### ACTIVITY
Copy out each line featuring the string "computer" from the entries beneath.

### DATA FOR REVIEW
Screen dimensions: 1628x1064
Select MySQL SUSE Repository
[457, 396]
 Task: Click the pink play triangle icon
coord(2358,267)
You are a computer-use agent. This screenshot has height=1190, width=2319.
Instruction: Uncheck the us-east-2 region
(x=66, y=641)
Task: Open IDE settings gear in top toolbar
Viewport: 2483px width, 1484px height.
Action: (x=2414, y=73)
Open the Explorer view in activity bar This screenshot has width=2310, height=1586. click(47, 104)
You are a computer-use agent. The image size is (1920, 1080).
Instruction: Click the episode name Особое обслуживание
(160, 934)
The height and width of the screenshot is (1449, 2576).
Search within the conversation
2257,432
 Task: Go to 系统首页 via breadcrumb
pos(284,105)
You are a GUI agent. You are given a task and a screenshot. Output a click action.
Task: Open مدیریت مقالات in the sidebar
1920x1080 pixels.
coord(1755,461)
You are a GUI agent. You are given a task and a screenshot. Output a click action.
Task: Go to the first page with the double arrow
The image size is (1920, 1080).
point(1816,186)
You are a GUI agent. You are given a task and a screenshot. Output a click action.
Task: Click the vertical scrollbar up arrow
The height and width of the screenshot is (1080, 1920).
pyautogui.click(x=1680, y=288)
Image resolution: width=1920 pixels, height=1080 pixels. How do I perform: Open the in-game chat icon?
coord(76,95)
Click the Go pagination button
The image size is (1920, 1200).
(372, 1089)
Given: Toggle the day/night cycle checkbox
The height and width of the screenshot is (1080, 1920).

### RESPONSE TO THIS TASK
You are a computer-use agent. This screenshot has height=1190, width=2319.
You are a computer-use agent. The image size is (1920, 1080).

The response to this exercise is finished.